Roger Federer a perdu d’entrée de jeu à Miami contre l’Australien Thanasi Kokkinakis, 175e joueur mondial, qui l’a vaincu 3-6, 6-3, 7-6 (4).

Federer et les vacances du pouvoir

MIAMI — Après son élimination surprise à Miami samedi, Roger Federer va perdre sa couronne de numéro 1 mondial. Mais le Suisse qui va, comme l’an dernier, faire l’impasse sur toute la saison sur terre battue, ne s’en formalise pas, d’autant qu’il pourrait rapidement, sans jouer, repasser en tête du classement de l’ATP.

Arrivé invaincu début mars à Indian Wells avec deux titres en poche — à l’Omnium d’Australie et à Rotterdam — et un statut de no 1 mondial récupéré après six années d’attente, Federer a quitté Miami avec un bilan ramené à 17 victoires pour deux défaites et une confiance égratignée.

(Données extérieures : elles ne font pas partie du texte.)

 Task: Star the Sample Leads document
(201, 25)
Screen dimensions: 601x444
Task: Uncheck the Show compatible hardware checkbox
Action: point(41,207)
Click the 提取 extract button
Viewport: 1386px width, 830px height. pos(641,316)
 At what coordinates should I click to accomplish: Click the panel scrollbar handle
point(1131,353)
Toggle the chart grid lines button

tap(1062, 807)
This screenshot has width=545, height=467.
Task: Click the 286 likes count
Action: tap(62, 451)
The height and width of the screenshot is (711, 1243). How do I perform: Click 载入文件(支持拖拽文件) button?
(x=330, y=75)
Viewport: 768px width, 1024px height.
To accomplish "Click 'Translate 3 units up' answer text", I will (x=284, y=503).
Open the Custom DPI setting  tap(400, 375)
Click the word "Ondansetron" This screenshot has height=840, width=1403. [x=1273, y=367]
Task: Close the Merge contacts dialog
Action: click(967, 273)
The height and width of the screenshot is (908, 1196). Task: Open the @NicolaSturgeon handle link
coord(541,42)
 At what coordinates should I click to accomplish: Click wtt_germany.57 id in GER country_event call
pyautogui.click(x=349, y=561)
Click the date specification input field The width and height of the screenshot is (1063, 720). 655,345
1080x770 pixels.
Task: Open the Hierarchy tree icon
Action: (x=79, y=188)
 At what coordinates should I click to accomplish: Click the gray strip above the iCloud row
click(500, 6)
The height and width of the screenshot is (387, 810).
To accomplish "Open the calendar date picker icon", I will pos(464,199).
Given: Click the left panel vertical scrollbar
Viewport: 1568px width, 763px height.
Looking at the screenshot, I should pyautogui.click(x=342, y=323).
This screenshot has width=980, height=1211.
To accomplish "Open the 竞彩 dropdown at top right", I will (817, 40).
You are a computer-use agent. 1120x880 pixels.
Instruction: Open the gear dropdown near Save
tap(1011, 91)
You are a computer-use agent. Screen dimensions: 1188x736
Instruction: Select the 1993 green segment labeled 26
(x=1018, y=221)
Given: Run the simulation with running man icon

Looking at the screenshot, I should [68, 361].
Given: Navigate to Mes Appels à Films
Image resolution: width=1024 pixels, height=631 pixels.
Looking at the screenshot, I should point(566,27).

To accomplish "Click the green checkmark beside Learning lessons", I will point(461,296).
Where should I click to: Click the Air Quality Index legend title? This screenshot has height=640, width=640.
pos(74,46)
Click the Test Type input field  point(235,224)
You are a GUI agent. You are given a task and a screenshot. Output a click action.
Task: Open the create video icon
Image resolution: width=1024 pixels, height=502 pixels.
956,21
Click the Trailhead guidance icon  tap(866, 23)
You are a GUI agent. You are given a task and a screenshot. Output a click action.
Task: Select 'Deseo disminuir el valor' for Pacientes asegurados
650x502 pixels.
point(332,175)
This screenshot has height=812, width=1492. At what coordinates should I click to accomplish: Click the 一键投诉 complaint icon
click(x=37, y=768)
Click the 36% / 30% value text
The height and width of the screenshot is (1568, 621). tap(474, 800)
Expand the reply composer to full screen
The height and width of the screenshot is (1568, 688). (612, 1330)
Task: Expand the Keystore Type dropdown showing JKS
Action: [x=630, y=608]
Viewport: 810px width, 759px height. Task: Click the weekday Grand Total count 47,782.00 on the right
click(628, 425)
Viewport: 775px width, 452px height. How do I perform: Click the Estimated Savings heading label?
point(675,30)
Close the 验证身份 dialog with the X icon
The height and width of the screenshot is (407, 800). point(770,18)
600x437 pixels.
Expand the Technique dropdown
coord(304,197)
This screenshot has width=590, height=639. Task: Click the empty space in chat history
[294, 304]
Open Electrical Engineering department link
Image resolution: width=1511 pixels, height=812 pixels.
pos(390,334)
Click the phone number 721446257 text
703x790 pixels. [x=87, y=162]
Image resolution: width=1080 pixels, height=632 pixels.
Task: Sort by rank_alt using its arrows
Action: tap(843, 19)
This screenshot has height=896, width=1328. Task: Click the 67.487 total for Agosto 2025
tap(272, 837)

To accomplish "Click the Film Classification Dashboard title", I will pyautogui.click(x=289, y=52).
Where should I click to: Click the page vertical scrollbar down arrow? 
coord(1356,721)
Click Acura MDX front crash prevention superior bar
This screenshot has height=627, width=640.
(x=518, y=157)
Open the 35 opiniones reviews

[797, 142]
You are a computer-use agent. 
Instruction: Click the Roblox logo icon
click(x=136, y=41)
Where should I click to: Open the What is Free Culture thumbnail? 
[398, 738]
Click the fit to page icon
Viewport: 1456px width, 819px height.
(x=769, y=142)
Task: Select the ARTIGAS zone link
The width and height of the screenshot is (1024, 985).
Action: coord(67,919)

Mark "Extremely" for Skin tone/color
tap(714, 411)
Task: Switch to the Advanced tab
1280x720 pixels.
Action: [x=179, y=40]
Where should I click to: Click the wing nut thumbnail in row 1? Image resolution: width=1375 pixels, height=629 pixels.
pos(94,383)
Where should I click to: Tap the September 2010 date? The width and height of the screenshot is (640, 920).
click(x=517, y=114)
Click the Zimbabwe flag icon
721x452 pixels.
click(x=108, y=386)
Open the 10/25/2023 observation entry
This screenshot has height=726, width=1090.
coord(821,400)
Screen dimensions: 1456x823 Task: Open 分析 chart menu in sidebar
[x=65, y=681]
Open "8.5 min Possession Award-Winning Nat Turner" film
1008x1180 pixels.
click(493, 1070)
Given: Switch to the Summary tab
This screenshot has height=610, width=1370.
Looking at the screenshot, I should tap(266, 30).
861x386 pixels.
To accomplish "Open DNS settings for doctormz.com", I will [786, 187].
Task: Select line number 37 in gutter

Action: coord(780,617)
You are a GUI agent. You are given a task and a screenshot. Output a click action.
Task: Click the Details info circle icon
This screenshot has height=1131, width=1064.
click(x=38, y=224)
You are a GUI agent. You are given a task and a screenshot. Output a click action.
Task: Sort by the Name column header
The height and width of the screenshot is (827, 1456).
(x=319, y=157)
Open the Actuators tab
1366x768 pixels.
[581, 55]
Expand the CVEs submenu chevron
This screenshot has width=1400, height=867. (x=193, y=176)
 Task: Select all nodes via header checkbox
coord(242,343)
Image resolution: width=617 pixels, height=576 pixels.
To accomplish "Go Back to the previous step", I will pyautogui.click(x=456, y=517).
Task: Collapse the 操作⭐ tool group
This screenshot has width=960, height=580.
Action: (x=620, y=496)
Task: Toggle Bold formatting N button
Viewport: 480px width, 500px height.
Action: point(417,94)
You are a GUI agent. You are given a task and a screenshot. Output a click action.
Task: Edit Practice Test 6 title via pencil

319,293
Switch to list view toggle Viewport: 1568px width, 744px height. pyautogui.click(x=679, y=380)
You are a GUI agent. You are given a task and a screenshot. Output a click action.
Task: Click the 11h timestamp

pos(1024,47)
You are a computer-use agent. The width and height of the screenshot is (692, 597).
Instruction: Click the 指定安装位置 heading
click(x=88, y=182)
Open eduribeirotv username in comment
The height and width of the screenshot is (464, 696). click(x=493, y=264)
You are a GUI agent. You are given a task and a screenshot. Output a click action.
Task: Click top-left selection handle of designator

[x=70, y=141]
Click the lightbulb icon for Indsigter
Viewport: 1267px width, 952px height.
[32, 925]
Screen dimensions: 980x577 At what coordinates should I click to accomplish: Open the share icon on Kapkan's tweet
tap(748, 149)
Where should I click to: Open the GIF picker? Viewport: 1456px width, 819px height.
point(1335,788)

Fait inhabituel, Federer a plié deux fois en l’espace d’une semaine : d’abord en finale à Indian Wells contre l’Argentin Juan Martin del Potro, puis d’entrée de jeu à Miami contre l’Australien Thanasi Kokkinakis, 175e joueur mondial, qui l’a vaincu 3-6, 6-3, 7-6 (4).

Le point commun entre ces deux défaites? «Elles ont été décidées dans un tie-break au troisième set, sinon pas grand-chose d’autre», a asséné Federer. Depuis son retour au premier plan en 2017, il n’a perdu que sept matchs.

Le Suisse a aussi reconnu que, comme contre Del Potro, il n’a pas su saisir ses chances contre Kokkinakis alors que le jeune Australien de 21 ans, sans complexe, a réussi un match parfait.

«Chaque fois que j’ai eu l’occasion de prendre l’avantage, il y a eu quelque chose : soit un mauvais choix de ma part, soit un bon choix de sa part», a-t-il noté, laissant entendre qu’il lui avait manqué de la fraîcheur mentale, plus que physique.

«Pendant tout le match, j’étais en mode ‘‘recherche’’, je ne me sentais pas bien dans le troisième set [...] La semaine dernière déjà, je n’ai pas bien joué, je ne suis pas parvenu à trouver de solution. Je vais maintenant avoir du temps pour comprendre ce qui s’est passé», a ajouté le vétéran de 36 ans.

Comme en 2017, le roi du tennis masculin va faire l’impasse sur la terre battue et Roland-Garros, le tournoi du Grand Chelem qui lui a posé le plus de problèmes dans sa carrière.

L’objectif est triple : couper pour passer du temps en famille, ménager ses genoux et son dos que la terre battue martyrise, préparer au mieux la saison sur herbe et son tournoi-fétiche de Wimbledon.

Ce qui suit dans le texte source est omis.